Il ladro, in realtà, era stato sorpreso all’interno della proprietà privata dagli stessi residenti, che hanno avvertito le forze dell’ordine.

La persona fermata è stata identificata e trovata in possesso di numerose banconote di diverse valute e di una tessera sanitaria intestata a una cittadina straniera, di cui non ha saputo giustificare il possesso.

Sul posto era presente anche un residente che ha riconosciuto nel 39enne l’individuo visto poco prima uscire dalla zona verde con un borsone a tracolla e dirigersi verso una villa che era già stata visitata dai ladri lo scorso 9 marzo e dalla quale erano state asportate 200 euro in monete .

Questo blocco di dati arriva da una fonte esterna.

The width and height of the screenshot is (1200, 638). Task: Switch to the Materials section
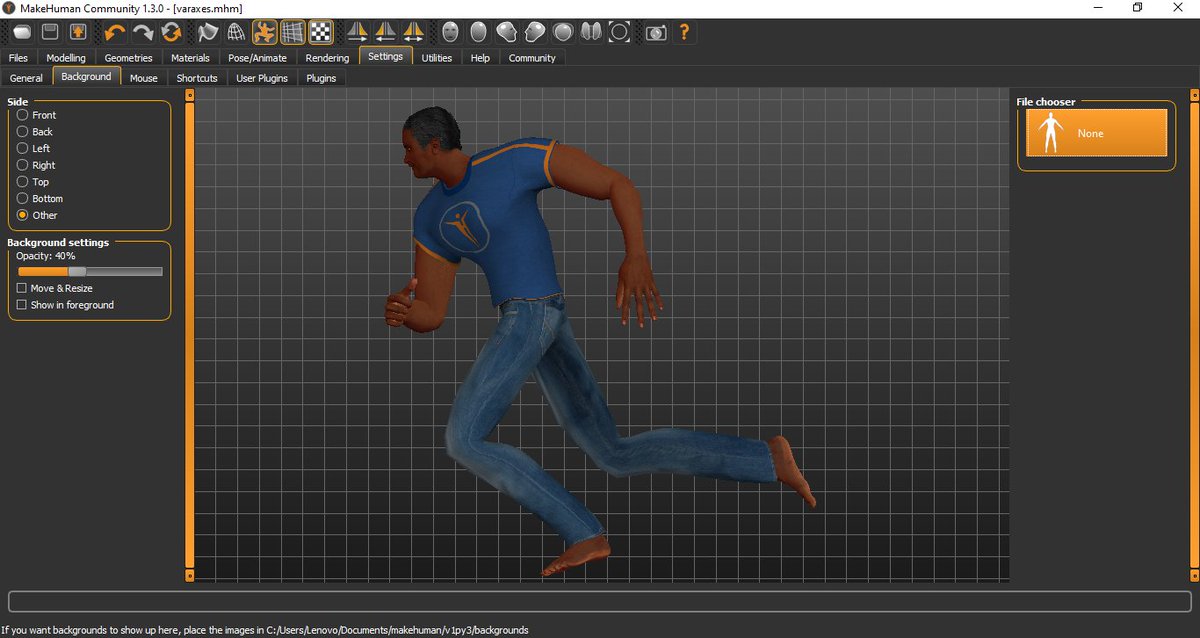[x=190, y=57]
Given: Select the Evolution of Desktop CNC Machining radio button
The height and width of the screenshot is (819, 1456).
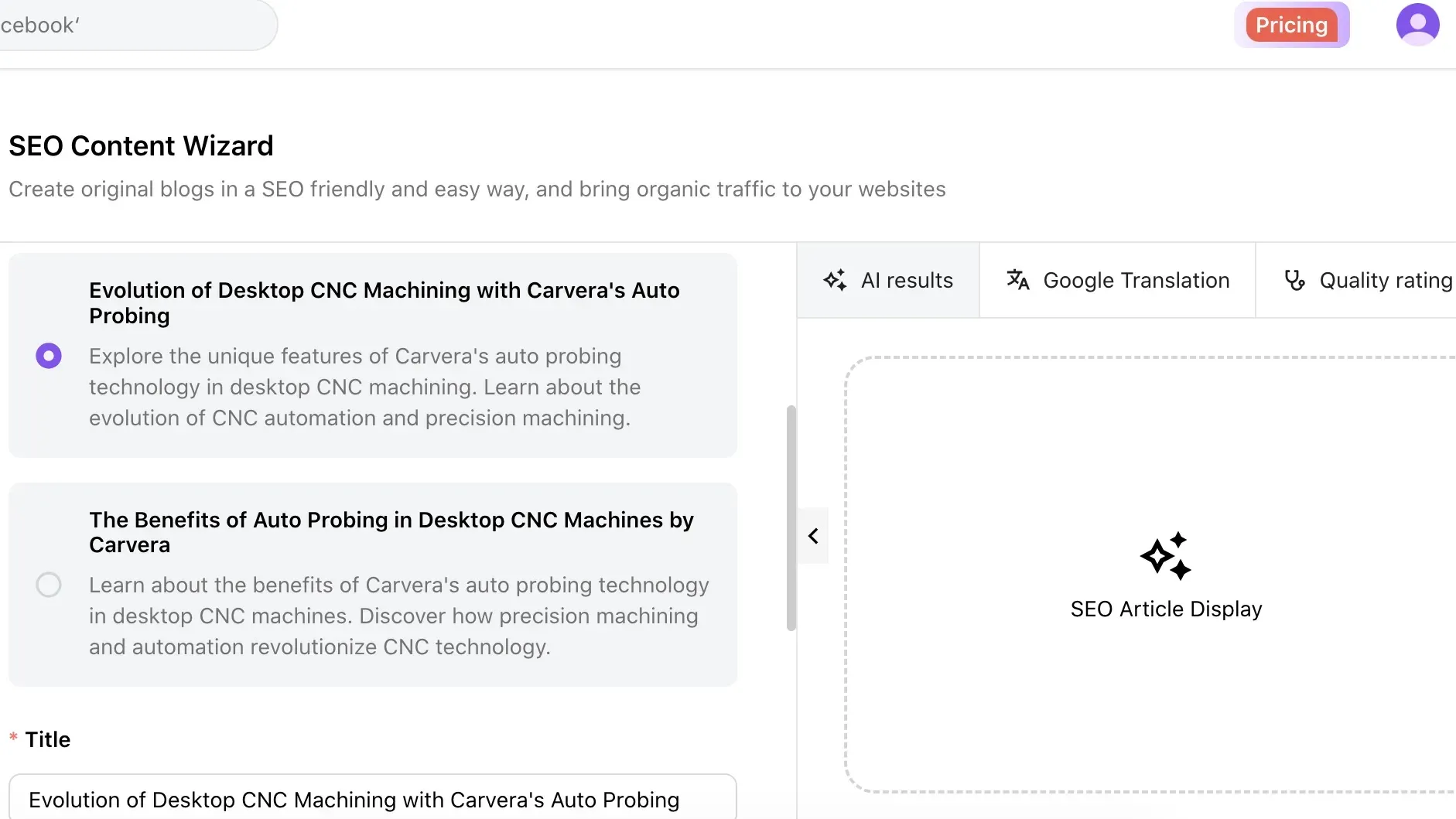Looking at the screenshot, I should pyautogui.click(x=49, y=356).
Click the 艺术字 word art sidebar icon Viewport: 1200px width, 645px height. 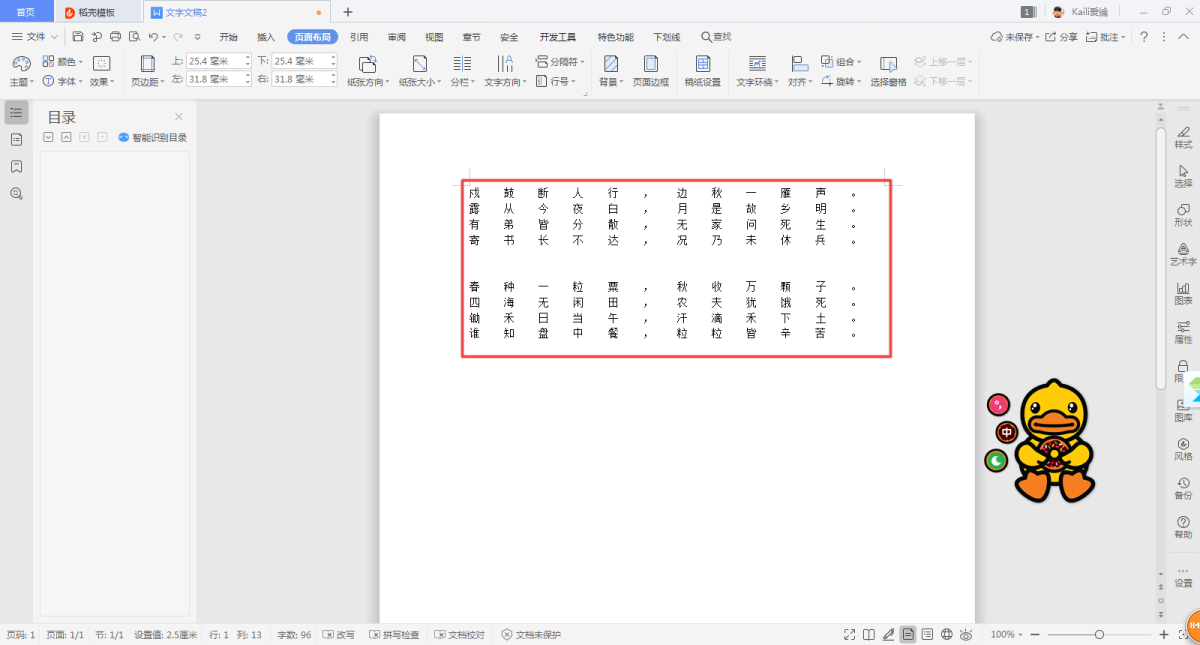(1183, 254)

Dal sopralluogo dell’abitazione si è appurato che la porta di accesso presentava segni di effrazione e le stanze erano state messe a soqquadro, sebbene fossero state riordinate dopo il primo furto.

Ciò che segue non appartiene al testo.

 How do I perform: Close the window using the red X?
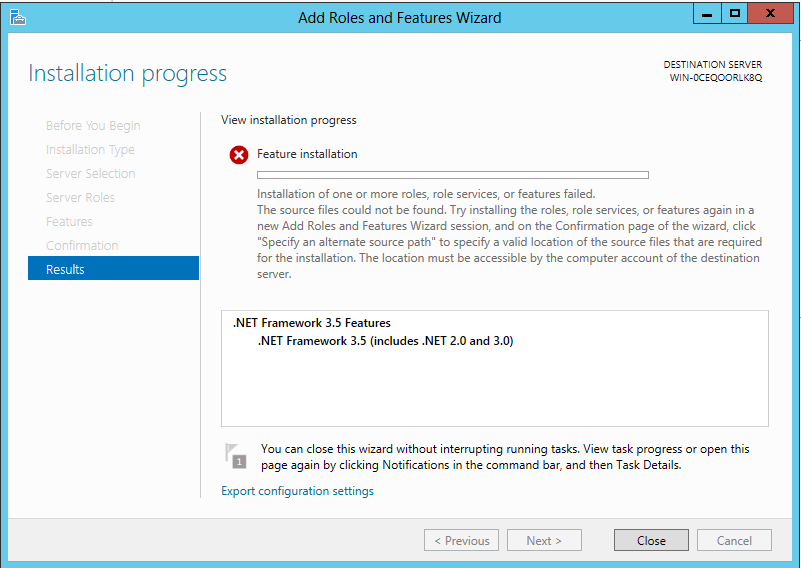[773, 13]
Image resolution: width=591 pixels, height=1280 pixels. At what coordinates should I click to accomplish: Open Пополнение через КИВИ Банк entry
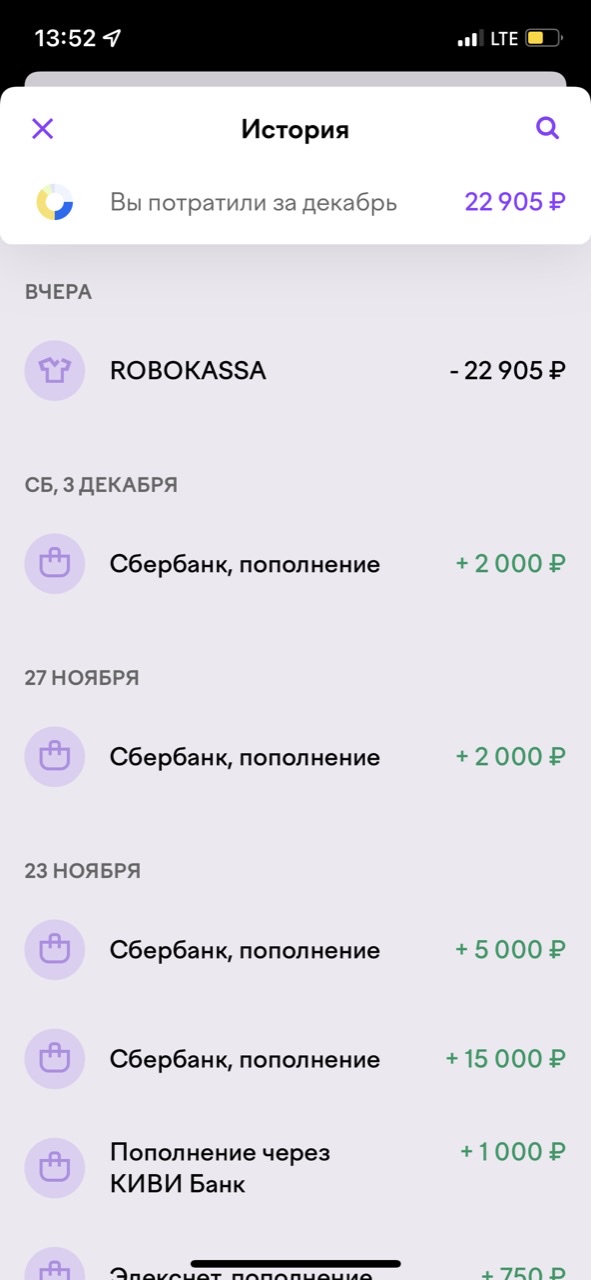[x=295, y=1168]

Contattata telefonicamente, la locataria che vive fuori Genova, ha riferito di non accedere alla villa da diverso tempo, aggiungendo anche che, effettivamente, custodiva in casa diverse banconote straniere.

Alle prime luci dell’alba di venerdì, nascosto nella vegetazione del giardino della villa, i poliziotti hanno rinvenuto il borsone notato dal testimone. All’interno vi erano due pc portatili, trafugati sempre dalla stessa abitazione e messi nel borsone della proprietaria.

Il fatto che fossero un po’ ammaccati fa sospettare che l’uomo alla vista della pattuglia abbia gettato il borsone nel verde per poi tornare a recuperare la refurtiva in seguito. Ma questa volta gli è andata male, grazie alla collaborazione attiva tra cittadini e polizia .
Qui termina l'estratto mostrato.